Instructions for the task> Every record below needs to be written out exactly, apart from the pictures.

Information supplied>
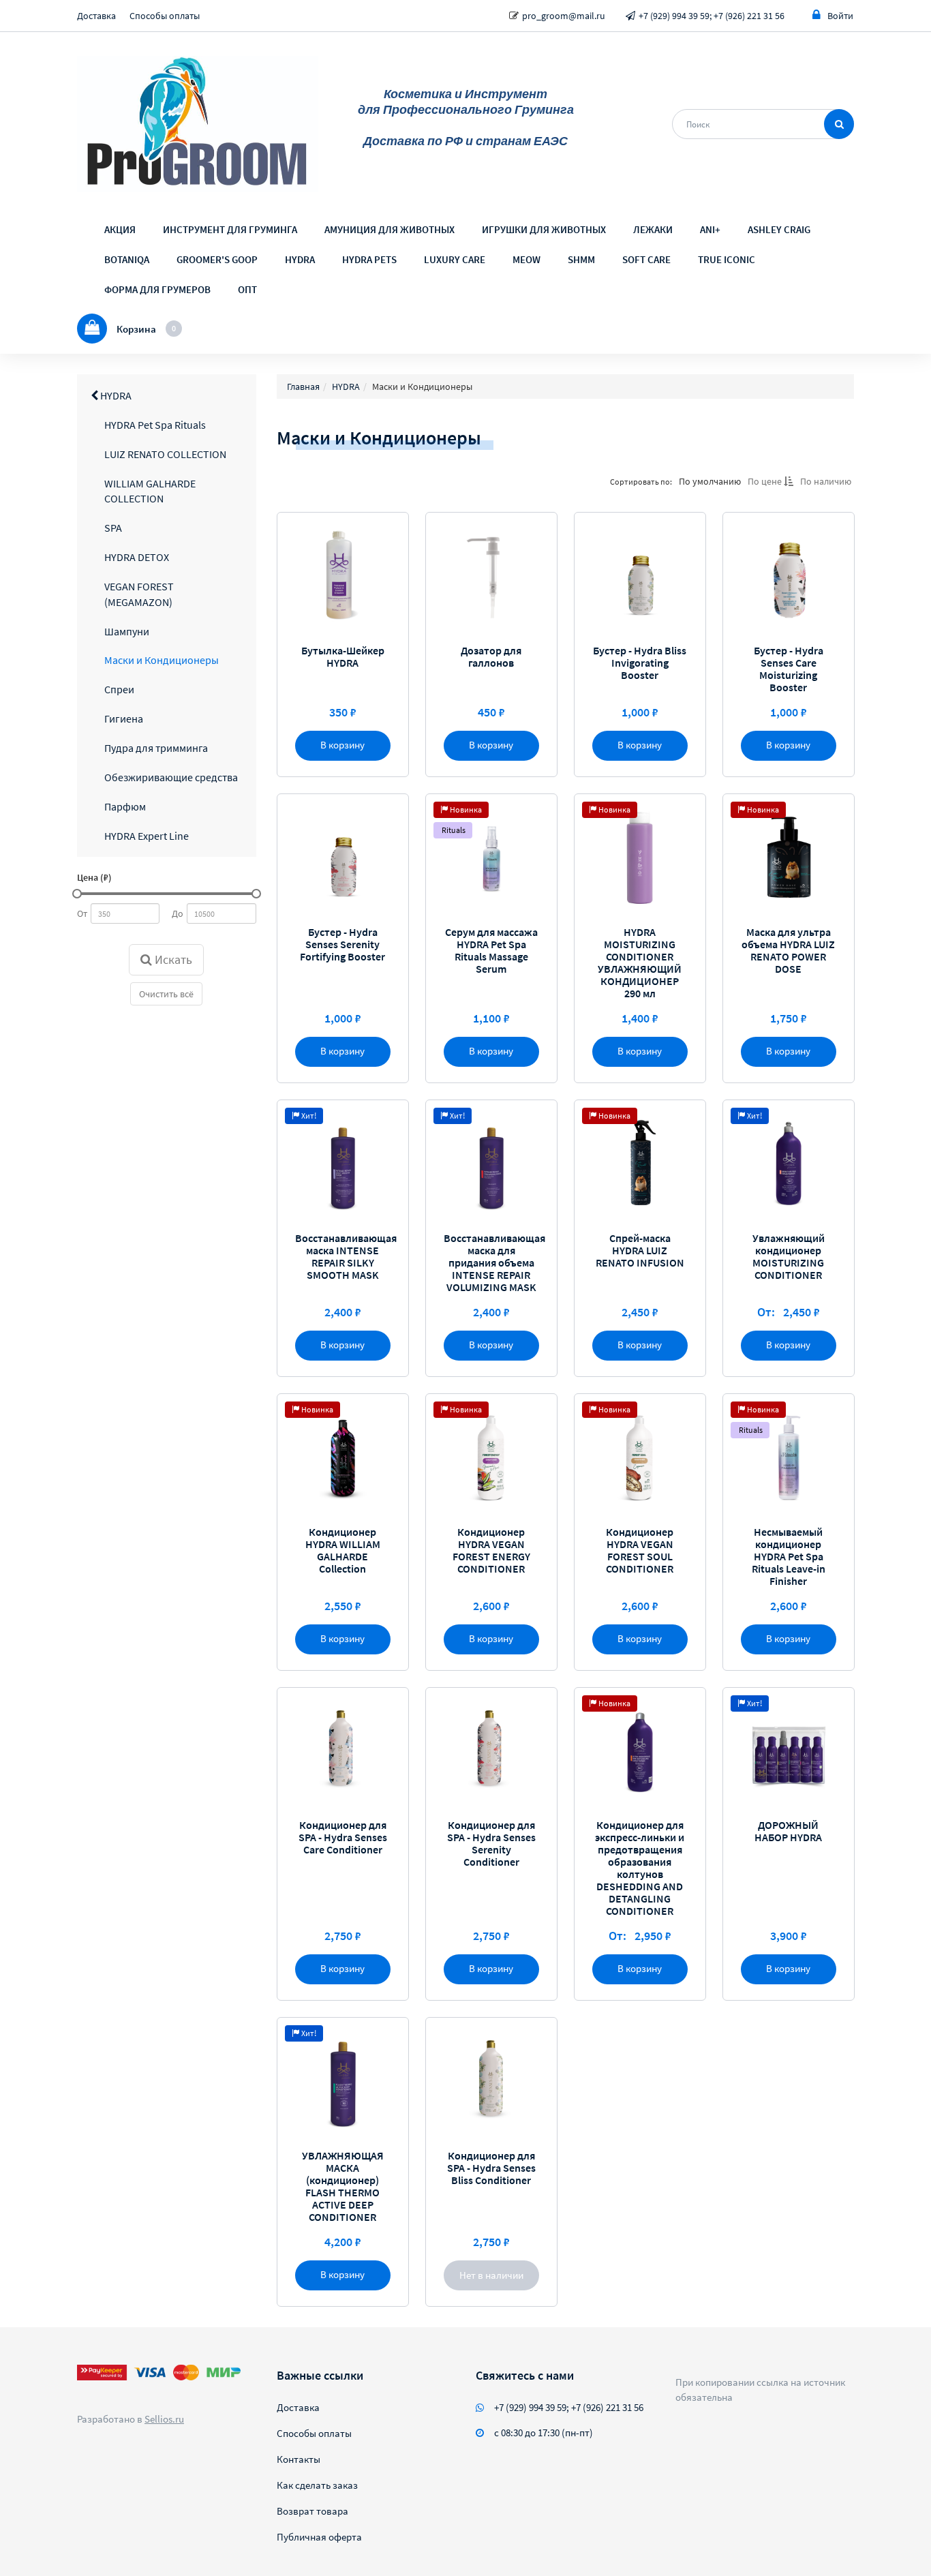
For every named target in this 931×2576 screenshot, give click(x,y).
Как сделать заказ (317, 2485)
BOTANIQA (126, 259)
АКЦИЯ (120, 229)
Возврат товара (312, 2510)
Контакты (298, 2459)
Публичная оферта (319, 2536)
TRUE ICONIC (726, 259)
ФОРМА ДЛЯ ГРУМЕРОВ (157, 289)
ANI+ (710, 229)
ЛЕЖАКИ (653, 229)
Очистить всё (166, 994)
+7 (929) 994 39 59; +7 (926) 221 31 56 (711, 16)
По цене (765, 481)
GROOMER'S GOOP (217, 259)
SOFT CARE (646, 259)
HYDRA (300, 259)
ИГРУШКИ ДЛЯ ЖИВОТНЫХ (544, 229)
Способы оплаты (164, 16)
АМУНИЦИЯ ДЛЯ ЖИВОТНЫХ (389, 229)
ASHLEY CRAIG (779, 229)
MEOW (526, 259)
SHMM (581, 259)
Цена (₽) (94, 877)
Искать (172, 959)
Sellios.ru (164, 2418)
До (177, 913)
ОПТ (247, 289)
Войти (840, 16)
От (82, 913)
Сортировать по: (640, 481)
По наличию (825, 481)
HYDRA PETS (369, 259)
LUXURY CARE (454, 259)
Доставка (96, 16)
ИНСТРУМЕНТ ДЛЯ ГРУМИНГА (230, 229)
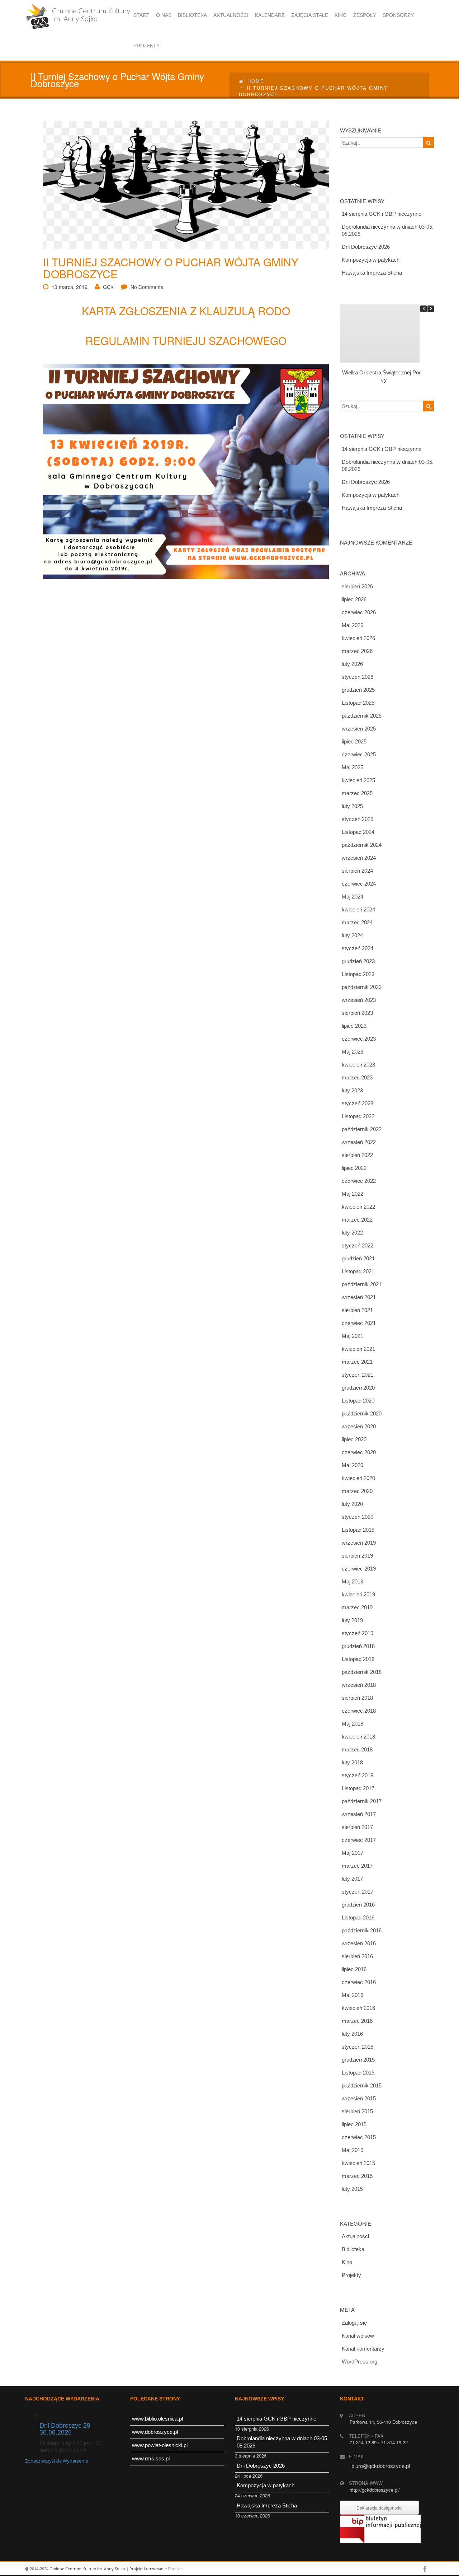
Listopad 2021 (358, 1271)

Output>
For every named target in this 931×2576 screenshot, give click(x,y).
Как сделать заказ (317, 2485)
BOTANIQA (126, 259)
АКЦИЯ (120, 229)
Возврат товара (312, 2510)
Контакты (298, 2459)
Публичная оферта (319, 2536)
TRUE ICONIC (726, 259)
ФОРМА ДЛЯ ГРУМЕРОВ (157, 289)
ANI+ (710, 229)
ЛЕЖАКИ (653, 229)
Очистить всё (166, 994)
+7 (929) 994 39 59; +7 (926) 221 31 56 (711, 16)
По цене (765, 481)
GROOMER'S GOOP (217, 259)
SOFT CARE (646, 259)
HYDRA (300, 259)
ИГРУШКИ ДЛЯ ЖИВОТНЫХ (544, 229)
Способы оплаты (164, 16)
АМУНИЦИЯ ДЛЯ ЖИВОТНЫХ (389, 229)
ASHLEY CRAIG (779, 229)
MEOW (526, 259)
SHMM (581, 259)
Цена (₽) (94, 877)
Искать (172, 959)
Sellios.ru (164, 2418)
До (177, 913)
ОПТ (247, 289)
Войти (840, 16)
От (82, 913)
Сортировать по: (640, 481)
По наличию (825, 481)
HYDRA PETS (369, 259)
LUXURY CARE (454, 259)
Доставка (96, 16)
ИНСТРУМЕНТ ДЛЯ ГРУМИНГА (230, 229)
Listopad 2021 (358, 1271)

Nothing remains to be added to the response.